> _PAGE EXTRACT_
====

Allelujah!

Alan Bennett
Bridge Theatre

Deborah Findlay and Jeff Rawle Credit: Manuel Harlan
The Cast of Allelujah! Credit: Manuel Harlan
Sacha Dahwan and Samuel Barnett Credit: Manuel Harlan

To the delight of millions, across a period that now runs close to six decades, Alan Bennett has created a quirky, very personal world that sheds light on our own from unique, often oblique angles.

In Allelujah!, the playwright gets to work with his favourite director, Sir Nicholas Hytner (not to mention a couple of The History Boys now grown up) on a piece that is set in what is no longer known as a geriatric ward at an ailing smaller hospital, the Bethlehem (echoes of the madhouse?), somewhere in Yorkshire.

Now in his mid-80s, Bennett ostensibly focuses on his peer group, although in reality this is both a state of the nation play and a rather sardonic and pitying portrait of the National Health Service as it staggers unhealthily towards its 70th birthday.

The hospital ward is more like a residential care home, with few of the patients likely to emerge other than in a coffin. However, with the active encouragement of the management, represented by the haughty, self-serving Salter, played by Peter Forbes, they do at least get a regular singsong, much to the delight of the audience.

The professionals are as caring as their very constricted time permits. Sacha Dahwan’s Dr Valentine loves his vocation and does his very best with limited resources. However, despite the need of the health service, the doctor faces deportation, having overstayed the terms of what was originally a student visa.

Deborah Findlay on top form is Sister Gilchrist, the archetypal angel who really would feel completely at home in heaven. The staff love her and, with retirement at the end of 25 years of dedicated service fast approaching, she is about to be awarded a medal.

This would be the stuff of any number of TV medical dramas, had Alan Bennett not injected a strong political message, as the government seeks cost-cutting measures, which are likely to include the closure of this hospital, with the patients shipped to a much larger, less caring institution.

====

> _REQUIRED ACTIONS_
- A) Please answer these questions from the Allelujah! review, one line each:
(i) Who directs the play?
(ii) What is the name of the hospital where the play is set?
(iii) Why does Dr Valentine face deportation?
- B) Resume the Allelujah! review from the point where it stops.

> _MATERIAL SHOWN_
====

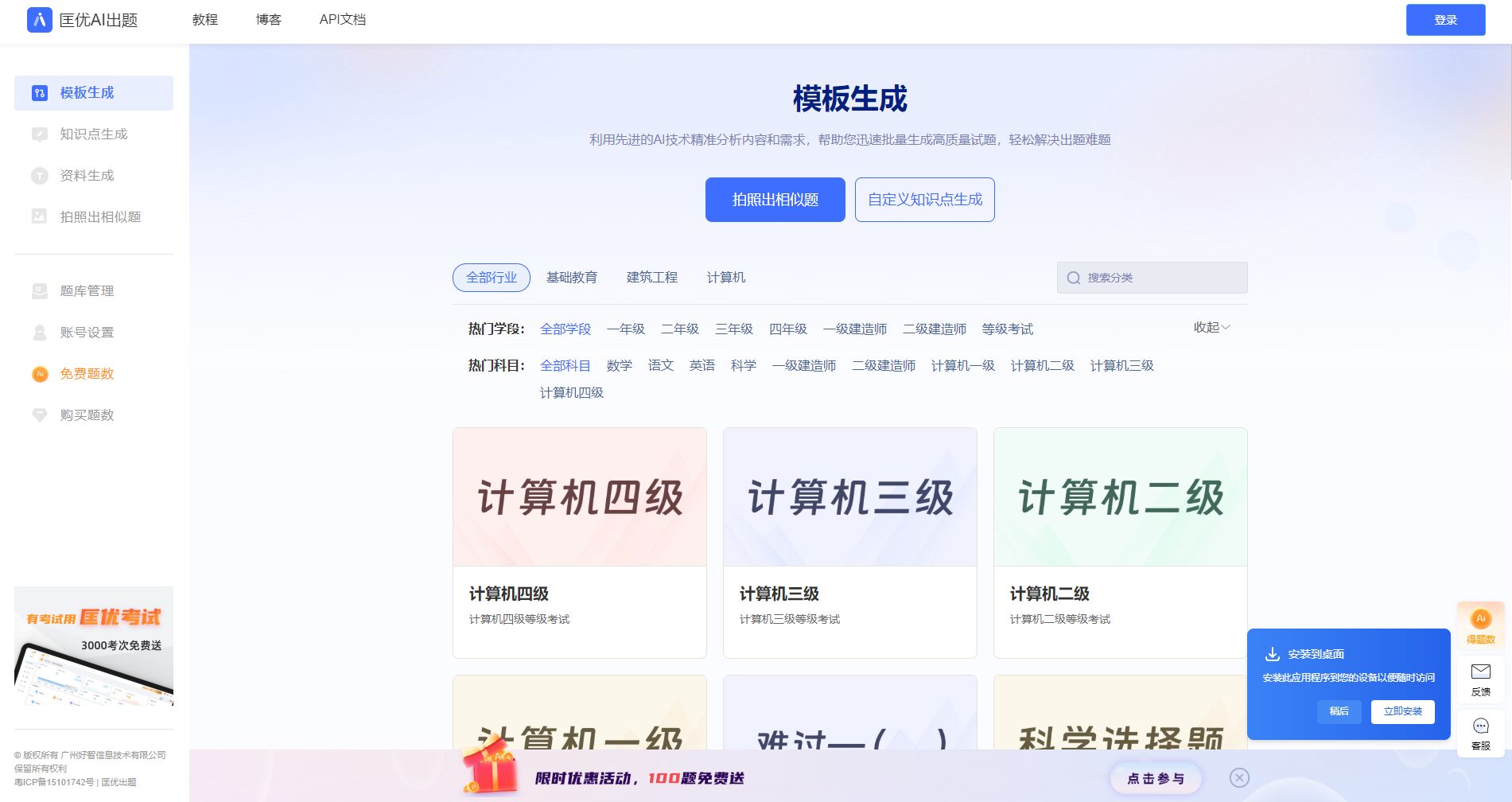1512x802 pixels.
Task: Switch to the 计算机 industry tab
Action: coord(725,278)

====

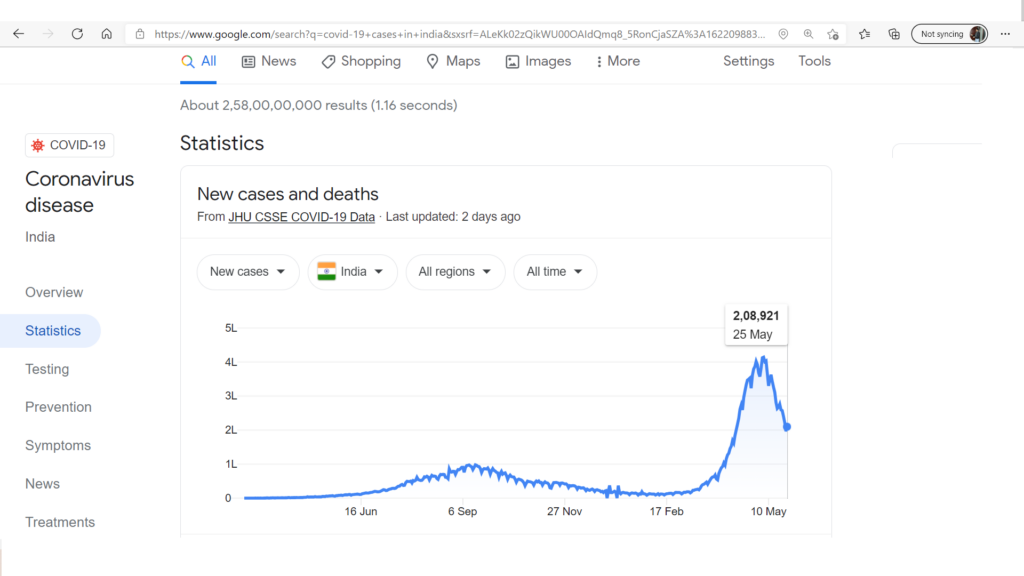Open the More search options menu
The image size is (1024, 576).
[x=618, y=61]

====

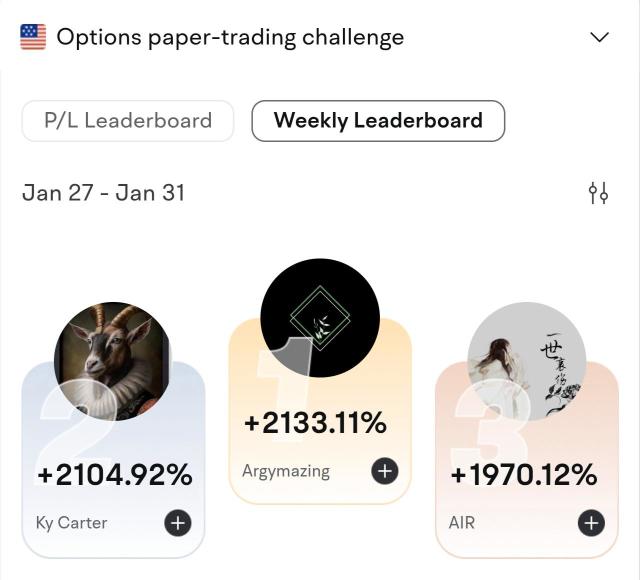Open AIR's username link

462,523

====

> _ACTIVITY ANSWERS_
- A)
(i) Sir Nicholas Hytner.
(ii) The Bethlehem.
(iii) He has overstayed the terms of what was originally a student visa.

- B)
The Minister remains in London but an external consultant, played by Samuel Barnett, who coincidentally happens to be the son of one of the more lively patients, the excellent Jeff Rawle in the role of Joe, and presents a suitably cynical overview of the government’s thinking.

Allelujah! has many plus points. In particular, the message comes over loud and clear, while Alan Bennett’s jokes are as funny as ever and a ready supply of them adorn the 2½-hour evening, lightening what could otherwise have been a somewhat depressing atmosphere, given that patients are dying off as fast as the institution.

While the play presents a good overall picture of life for the elderly once they enter an NHS hospital, the cast is so large that we only get proper portraits of a couple of the residents, the remainder being little more than caricatures. However, the evening is significantly enlivened by some sinister plotting that changes the nature of the play for the good, at the same time allowing viewers to reconsider the politics and ethics of healthcare today.

Allelujah! may not see Alan Bennett at his very best, containing a few too many longueurs, but it is still a good play that will undoubtedly please his large fan base and, one hopes, embarrass the government into a further look at the plight of the NHS.